* Source material *
:::

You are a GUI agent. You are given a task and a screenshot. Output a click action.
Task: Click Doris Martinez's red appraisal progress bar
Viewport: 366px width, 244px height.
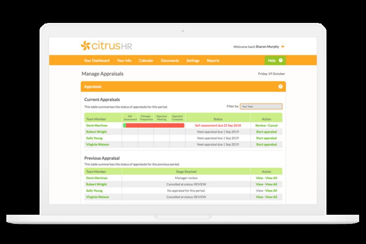[154, 125]
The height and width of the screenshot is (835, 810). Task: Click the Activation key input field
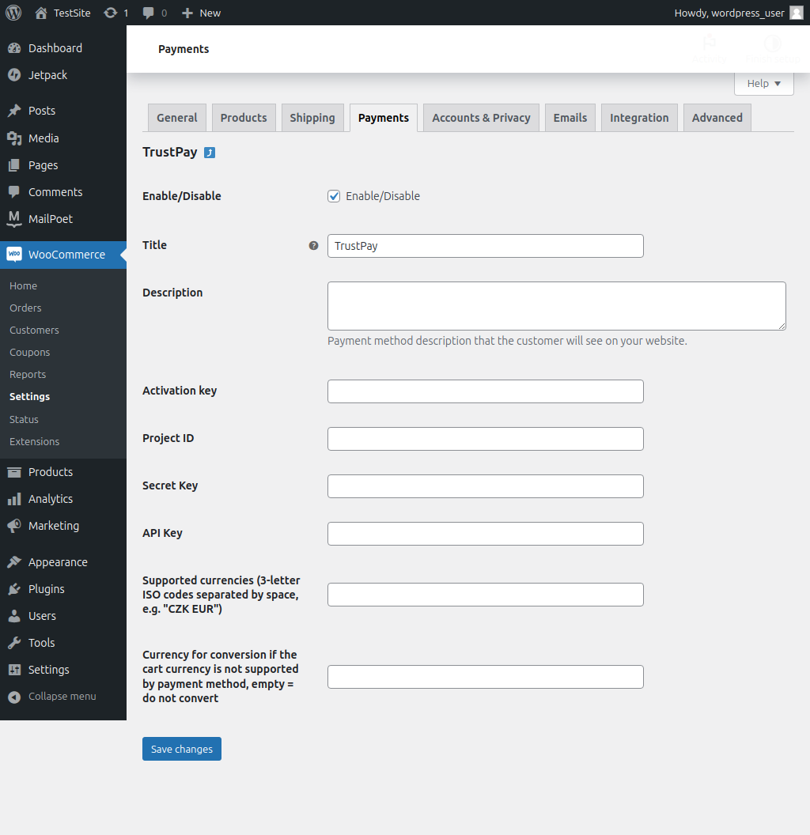486,391
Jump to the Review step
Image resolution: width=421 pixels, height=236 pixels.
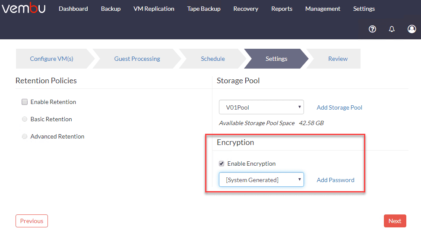pyautogui.click(x=338, y=59)
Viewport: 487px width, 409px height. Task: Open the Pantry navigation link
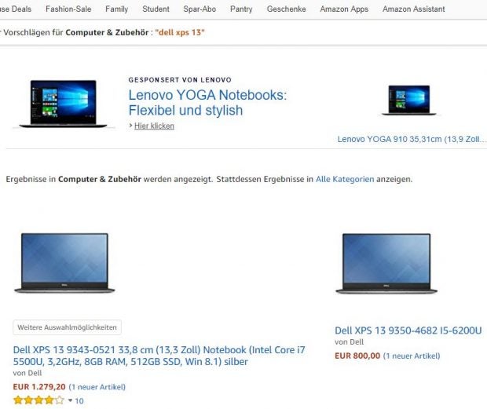coord(241,9)
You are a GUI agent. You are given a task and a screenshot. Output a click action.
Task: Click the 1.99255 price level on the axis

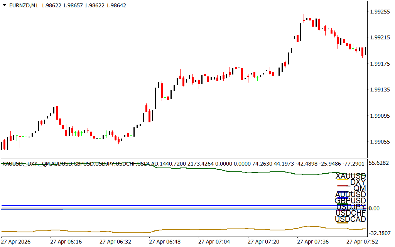380,12
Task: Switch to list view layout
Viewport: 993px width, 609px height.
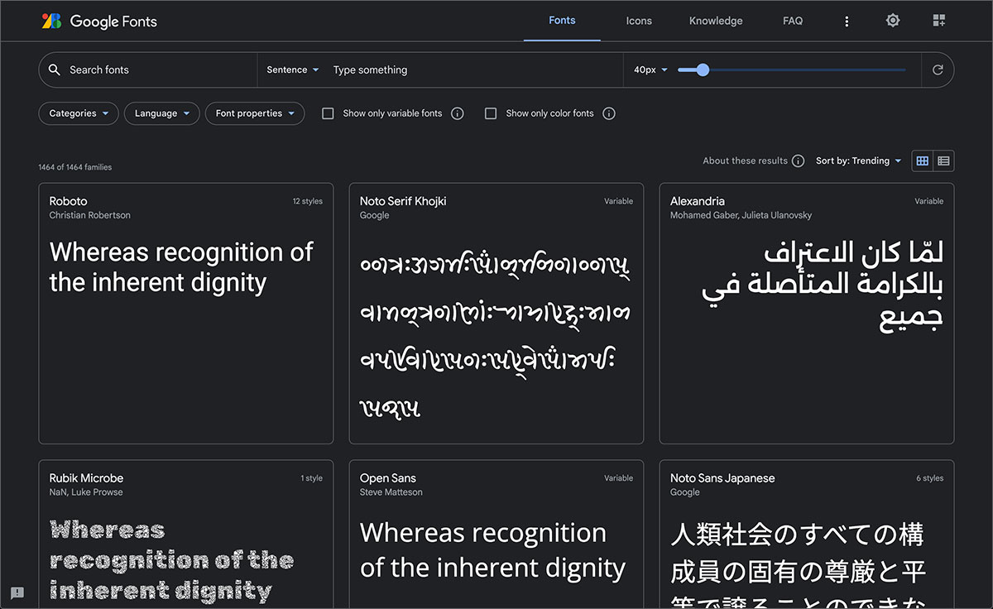Action: 944,161
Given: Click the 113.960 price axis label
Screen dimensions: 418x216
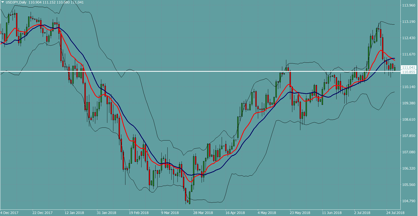Looking at the screenshot, I should pyautogui.click(x=408, y=5).
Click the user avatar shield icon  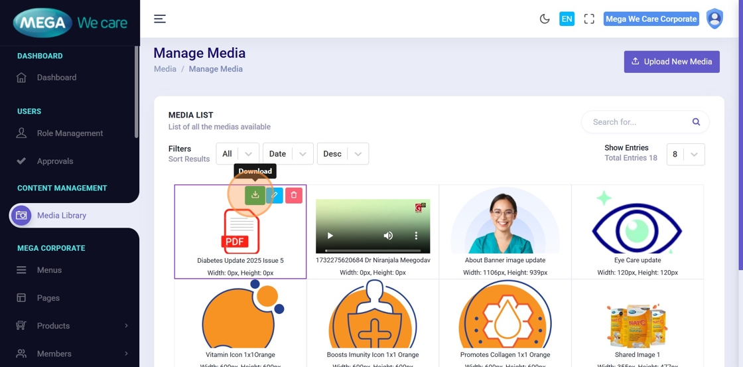coord(714,19)
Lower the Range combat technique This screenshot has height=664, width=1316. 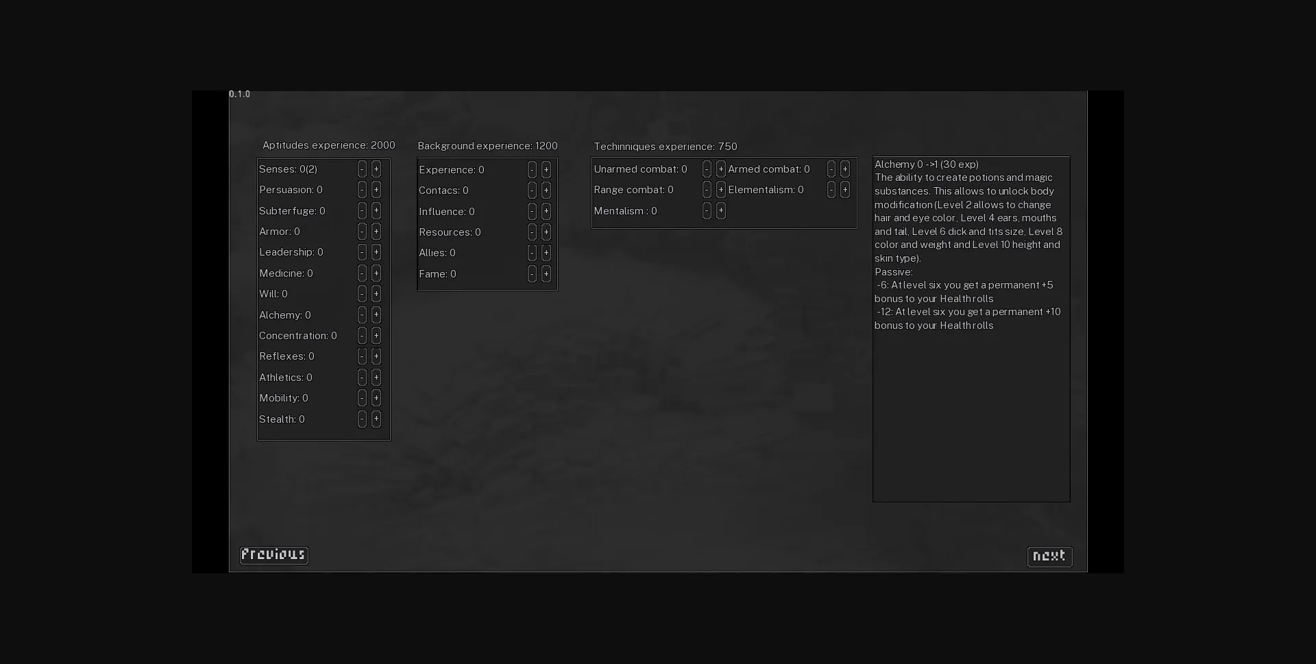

:::

* Exercise prompt *
Please edit the stretch from the start of the items through the line containing "pyautogui.click(x=338, y=59)", replacing "input field" with "text box" and leaving everything else unchanged. Omit the pictures from your answer.

* The solution *
You are a GUI agent. You are given a task and a screenshot. Output a click action.
Task: Click Doris Martinez's red appraisal progress bar
Viewport: 366px width, 244px height.
[154, 125]
The height and width of the screenshot is (835, 810). Task: Click the Activation key text box
486,391
Jump to the Review step
Image resolution: width=421 pixels, height=236 pixels.
pyautogui.click(x=338, y=59)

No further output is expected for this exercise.